Input data Start Marker
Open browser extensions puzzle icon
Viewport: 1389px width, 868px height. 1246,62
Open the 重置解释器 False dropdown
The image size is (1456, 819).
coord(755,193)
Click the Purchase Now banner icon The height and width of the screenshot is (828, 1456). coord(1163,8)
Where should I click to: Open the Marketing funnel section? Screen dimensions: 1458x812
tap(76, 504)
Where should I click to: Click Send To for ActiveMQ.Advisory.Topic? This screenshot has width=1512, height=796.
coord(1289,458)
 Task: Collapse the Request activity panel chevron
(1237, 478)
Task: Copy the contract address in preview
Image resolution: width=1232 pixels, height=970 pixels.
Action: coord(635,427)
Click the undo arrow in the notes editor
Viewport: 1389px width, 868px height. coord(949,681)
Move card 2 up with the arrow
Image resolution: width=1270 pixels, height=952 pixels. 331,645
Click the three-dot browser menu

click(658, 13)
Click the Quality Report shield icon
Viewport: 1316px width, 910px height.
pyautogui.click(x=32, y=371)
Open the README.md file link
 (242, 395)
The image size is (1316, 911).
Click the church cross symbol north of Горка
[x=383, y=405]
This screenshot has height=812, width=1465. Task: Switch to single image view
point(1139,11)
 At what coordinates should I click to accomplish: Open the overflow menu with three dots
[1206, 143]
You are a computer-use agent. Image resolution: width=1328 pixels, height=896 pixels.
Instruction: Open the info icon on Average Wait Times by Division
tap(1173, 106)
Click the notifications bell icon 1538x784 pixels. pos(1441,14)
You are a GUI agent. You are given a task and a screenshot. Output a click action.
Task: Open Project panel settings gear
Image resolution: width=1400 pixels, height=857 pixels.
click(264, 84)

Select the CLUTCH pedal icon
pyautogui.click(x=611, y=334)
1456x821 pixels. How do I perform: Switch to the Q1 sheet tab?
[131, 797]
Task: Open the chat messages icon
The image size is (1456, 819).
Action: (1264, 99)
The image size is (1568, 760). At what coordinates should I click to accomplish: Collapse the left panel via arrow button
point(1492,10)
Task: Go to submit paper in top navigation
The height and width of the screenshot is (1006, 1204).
Input data End Marker
## Exercise
Nothing should be altered. Set down all the data again.

## Response for this exercise
Open browser extensions puzzle icon
Viewport: 1389px width, 868px height. 1246,62
Open the 重置解释器 False dropdown
The image size is (1456, 819).
coord(755,193)
Click the Purchase Now banner icon The height and width of the screenshot is (828, 1456). coord(1163,8)
Where should I click to: Open the Marketing funnel section? Screen dimensions: 1458x812
tap(76, 504)
Where should I click to: Click Send To for ActiveMQ.Advisory.Topic? This screenshot has width=1512, height=796.
coord(1289,458)
 Task: Collapse the Request activity panel chevron
(1237, 478)
Task: Copy the contract address in preview
Image resolution: width=1232 pixels, height=970 pixels.
Action: coord(635,427)
Click the undo arrow in the notes editor
Viewport: 1389px width, 868px height. coord(949,681)
Move card 2 up with the arrow
Image resolution: width=1270 pixels, height=952 pixels. 331,645
Click the three-dot browser menu

click(658, 13)
Click the Quality Report shield icon
Viewport: 1316px width, 910px height.
pyautogui.click(x=32, y=371)
Open the README.md file link
 (242, 395)
The image size is (1316, 911).
Click the church cross symbol north of Горка
[x=383, y=405]
This screenshot has height=812, width=1465. Task: Switch to single image view
point(1139,11)
 At what coordinates should I click to accomplish: Open the overflow menu with three dots
[1206, 143]
You are a computer-use agent. Image resolution: width=1328 pixels, height=896 pixels.
Instruction: Open the info icon on Average Wait Times by Division
tap(1173, 106)
Click the notifications bell icon 1538x784 pixels. pos(1441,14)
You are a GUI agent. You are given a task and a screenshot. Output a click action.
Task: Open Project panel settings gear
Image resolution: width=1400 pixels, height=857 pixels.
click(264, 84)

Select the CLUTCH pedal icon
pyautogui.click(x=611, y=334)
1456x821 pixels. How do I perform: Switch to the Q1 sheet tab?
[131, 797]
Task: Open the chat messages icon
The image size is (1456, 819).
Action: (1264, 99)
The image size is (1568, 760). At what coordinates should I click to accomplish: Collapse the left panel via arrow button
point(1492,10)
Task: Go to submit paper in top navigation
The height and width of the screenshot is (1006, 1204).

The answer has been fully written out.